AMBIENT LIGHT The general level of light, or background light, in a given environment. The ambient light level is the sum of all light (direct and indirect) in a given area emitted by natural and manmade sources at a given time. It can affect the legibility of signs, and may require alterations in illumination methods.
AMERICANS WITH DISABILITIES ACT (A.D.A.) This legislation was enacted by the federal government in 1991 in order to remove barriers in the environment that limit any individual's ability to function in the physical environment. Within the five titles of the ADA is Title III, which pertains to signs.
ANCHOR Any device that secures one object to another and does not give way, as well as the process of installing those devices. In signmaking, this term refers particularly to the fasteners that are used to secure awnings and fascia signs to facades. See also J-bolt.
ANGLE An extruded length of material, usually plastic, aluminum, or steel, in the shape of an L (right angle). A structural angle has rounded, or radiused, interior corners and more inherent strength than architectural angle, which has crisp, 90-degree interior corners.
ANGLE IRON A length of structural iron or steel having a 90-degree (right angle) bend running parallel to the length. Used in a variety of applications including structural framework inside sign cabinets to support skin.
ANIMATED SIGN A sign that shows motion or changes in copy or color, most often through the use of electric or electronic means.
ANODIZED FINISH An electrochemical coating applied to the surface of metal, to harden, protect, and enhance the beauty and durability of metal surface. The type of finish typically applied to aluminum may include tints, colors, or clear coatings. The anodizing process builds an oxide film on the surface by making the aluminum the anode, or electrically positive element, in a suitable electrolyte (chromic or sulfuric acid solution).
ANSI American National Standards Institute (Washington D.C.)
APPLICATION The installation of vinyl on a surface. Two main methods are used: wet and dry. Wet application involves the use of a soapy solution or special fluid on a surface, allowing the vinyl and its transfer-tape carrier to be positioned before final placement. Dry application places the vinyl and transfer tape immediately in its final position, and usually involves hinging for setting the material.

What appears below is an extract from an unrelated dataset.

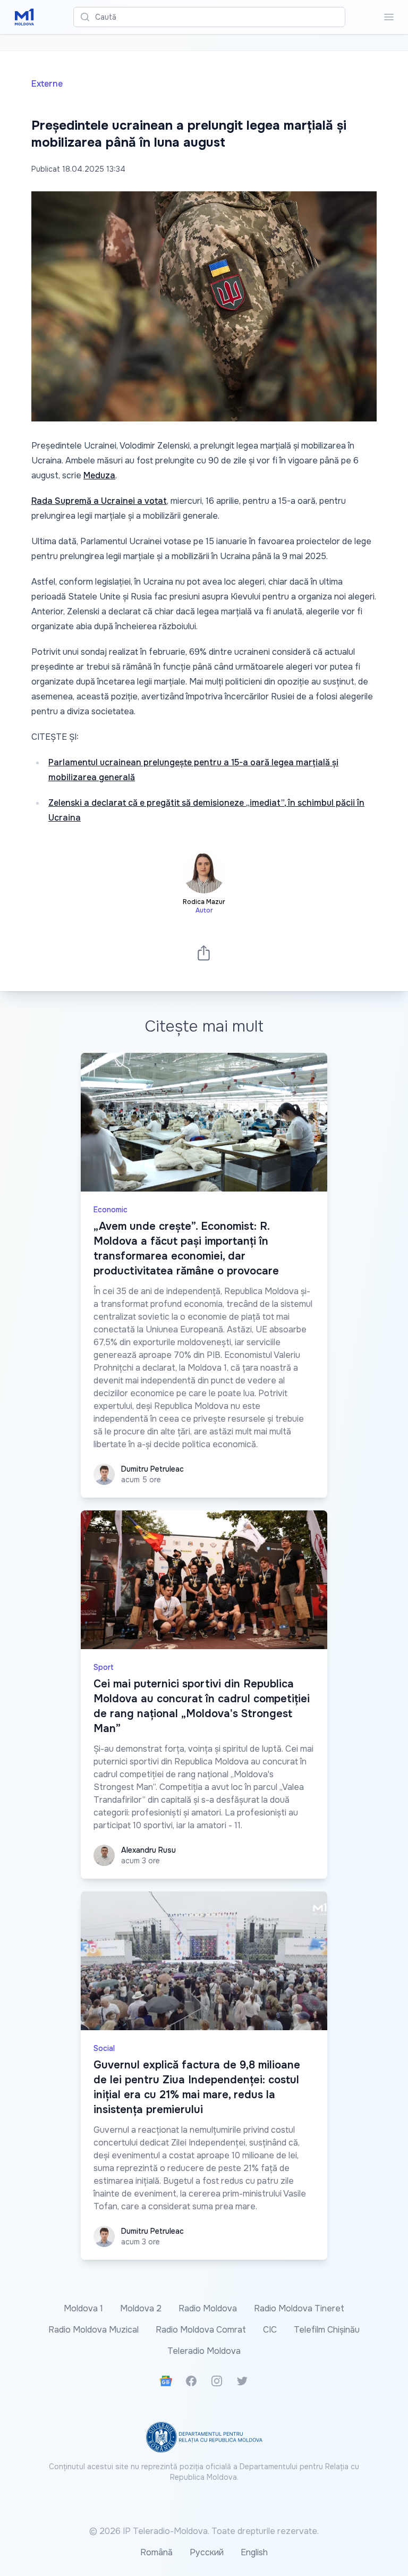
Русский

APPROACH The area along a street or sidewalk from where a sign first becomes visible until the display is no long readable as the viewer passes by.

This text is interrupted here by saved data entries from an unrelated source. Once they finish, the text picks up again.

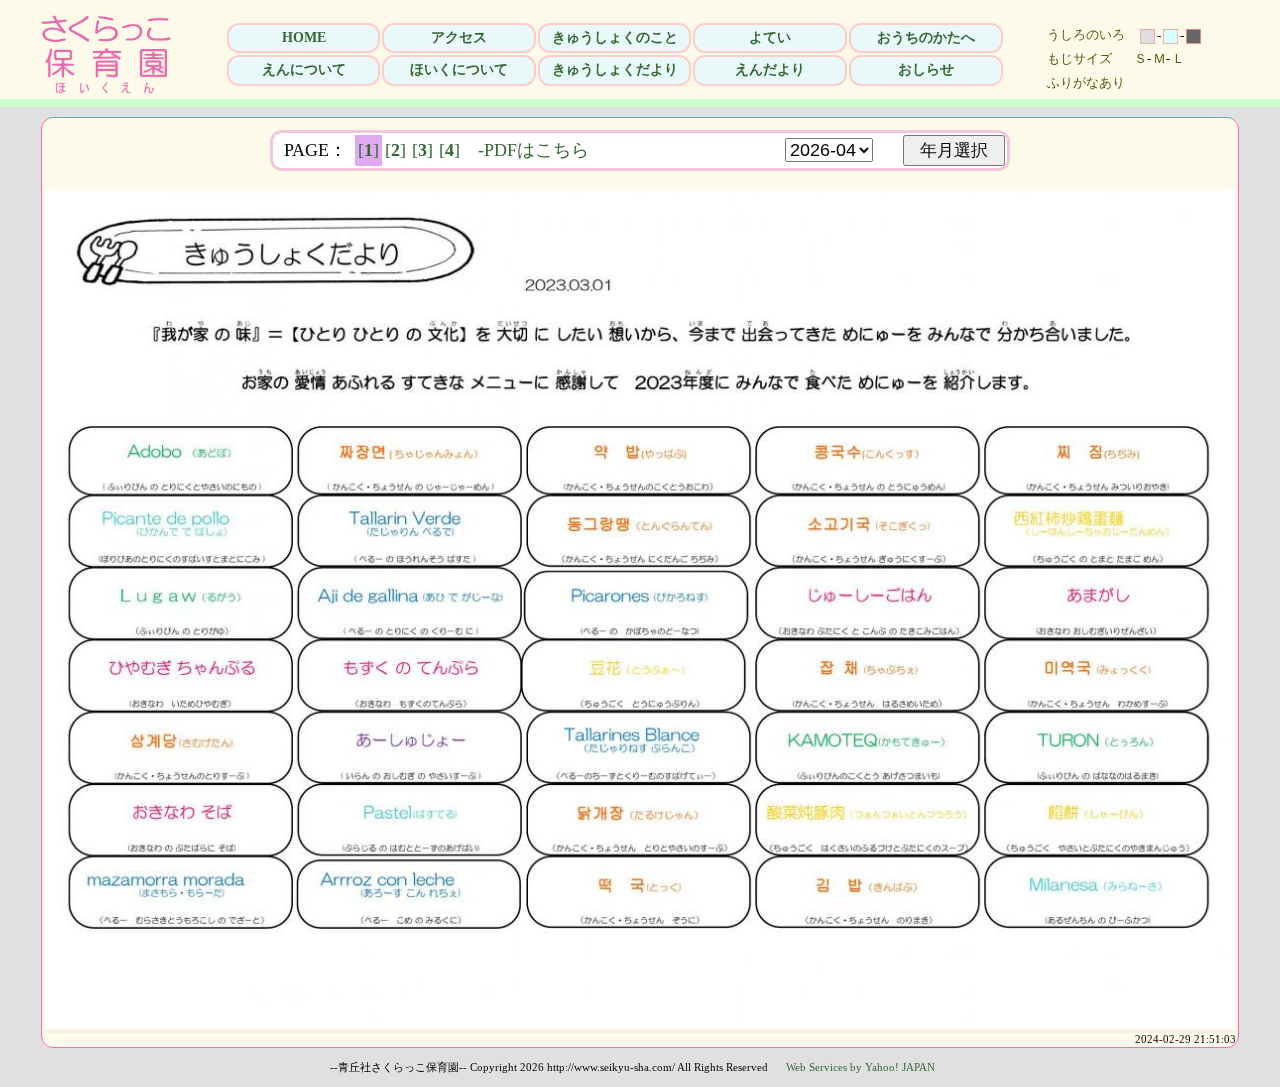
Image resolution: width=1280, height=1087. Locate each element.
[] (368, 150)
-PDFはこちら (533, 150)
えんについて (304, 69)
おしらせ (926, 69)
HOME (304, 37)
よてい (770, 37)
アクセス (459, 37)
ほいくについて (459, 69)
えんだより (770, 69)
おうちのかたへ (926, 37)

APPROACH SIGN See advance notice sign.
ARC A curved line segment that is a segment of the circumference of a circle.
ARCHITECTURAL SIGNAGE A term that was coined in the 1960s to identify visual communications and wayfinding information in the built environment. Hence, physical enhancements to a building or space with the purpose of identifying or communicating information. See also environmental graphics, sign.
AREA OF RESCUE ASSISTANCE A safe location, usually in a high-rise building, where physically challenged or incapacitated individuals are to wait for assistance in case of emergency.
ART / ARTWORK All copy, graphics, and logos used in preparing a job. See also copy, electronic art.
ASCENDER In a given typeface, the portions of the lower case b, d, f, h, k, and l that extend above the height of the lower case x. See also descender.
ASLA American Society of Landscape Architects.
ASPECT RATIO The relationship between an image's horizontal length and vertical height.
AWNING A shelter usually constructed of nonrigid materials on a supporting framework that projects from and is supported by the exterior wall of a building. An awning may or may not be illuminated and/or decorated with graphics to serve as a sign. There are also glass and metal awnings. Also called canopy.
AXIS The geometric guidelines used to place a coordinate that determines knife and/or tool paths for plotters and routers.
AXIS SWAPPING The process where sign-production software temporarily transposes a plotter's x- and y-axes. The function allows long, thin jobs along the x-axis to be cut across a vinyl sheet's width, saving material.